A woman could have more than 25 sons or daughters if she does not use any contraceptive method to avoid pregnancies. No one discuss the fact that pregnancies must be planned with contraceptive methods. However, even using contraceptive methods, unwanted pregnancies can happen. Forced pregnancies, are nonsense.
If we accept the human right to control fertility, we have to recognise the right to choose on all those aspects linked to sexual and reproductive life, in addition to access all the necessary health care.
From these premises, two elements should guide any change concerning the legal regulation of the pregnancy interruption; the acknowledgement that woman are the one and only that can decide on their pregnancies as well as the acknowledgement of the implication of the Public Health care.
With the current legal framework, women do not have the last word. At present, in Spain, abortion is considered a crime except in case a doctor authorises a woman to abort. However, this evidence has not been the engine of change but what has open the eyes of many individuals concerning the fact of the confirmation of any anti-choice associations (commonly know as “pro-life”), pursue with impunity those women. Or even the Civil Guard or the Police can take women to declare at Court or even that their clinical records can be made public.
The role of the Spanish Health Care System
Protecting health means reducing abortions, starting from the improvement of family planning services, as well as guaranteeing the practice of abortions in safe, adequate health conditions. Despite this, there has done a little concerning prevention, and the public health care related to abortion is more deficient. A woman does not know where to go because neither her health centre nor her specialist, want to know about her problem. Even those women with fetus with malformations, have been derived from a public hospital to private ones, generally due to purely ideological reasons. The majority of abortions are paid by women and many of them have to leave their autonomous / regional community for there are not public resources or private ones to provide health care to these women. Sometimes, such women have to put up with the mistreat of professionals “protected” by the conscientious objection.
What do we expect from the Government?
We hope that the current legislation will change in a brave, decided way. We hope that those changes proposed by the Socialist Party will include abortion (together with its protocols and human and material resources) in those services given trough the National Health Care System.
Women are not respected nor protected if they are not allowed to decide freely upon something that is closely linked to their intimacy, like the fact of undergoing an abortion or not. The fact of supposing that women should be controlled for they can damage themselves or even acting happily concerning such a painful situation is simply cruel. Women who abort are legally adults and should not be slated as they have lately been. Thus, we need a legal framework to allow abortion by women’s decision within a right gestation term.

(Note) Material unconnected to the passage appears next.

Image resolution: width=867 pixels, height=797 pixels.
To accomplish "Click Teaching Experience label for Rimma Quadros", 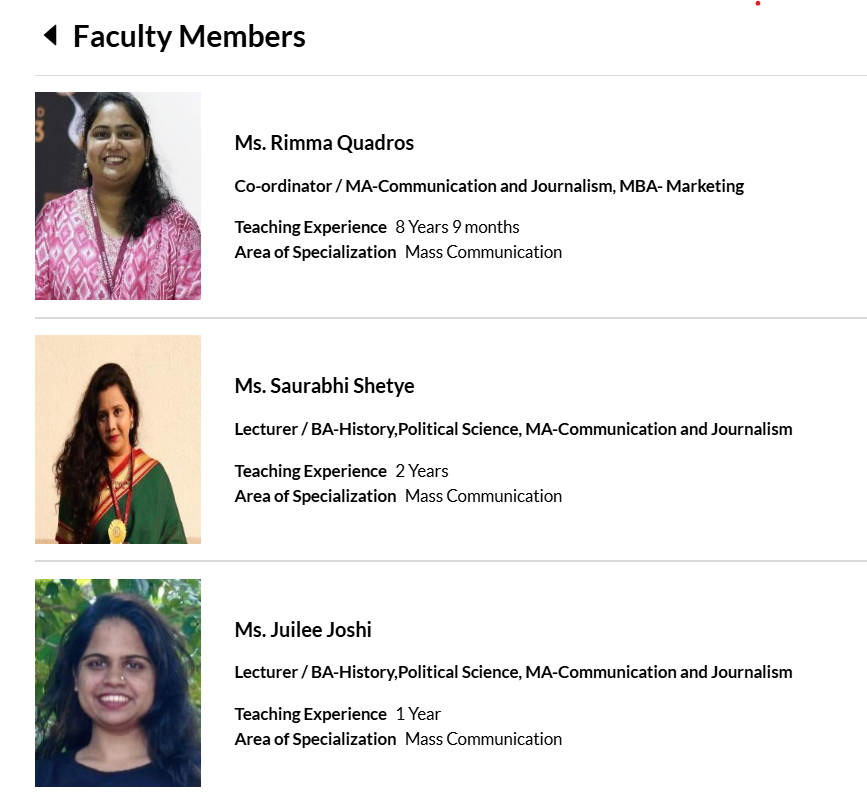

The next step is to define the term we are speaking about. Recent statements by the Spanish Society of Gyneacology and Obstetrics (SEGO) said that from a medical point of view the abortion is acceptable until the 22 weeks of gestation. The most developed countries in Europe keep this 22-weeks term which allow the incorporation of serious pathological cases or even malformated fetus –many of them can be diagnosed in the second quarter.
In our opinion, a bill of terms until 22 weeks plus the fact of stopping considering abortion as a crime should be the best formula to guarantee the right to abortion.
The PSOE and the Government have the opportunity to do something else to defend women. Along the way, both will have by their side those organizations committed to sexual and reproductive health, family planning, contraception, the right to abortion and the public health care system.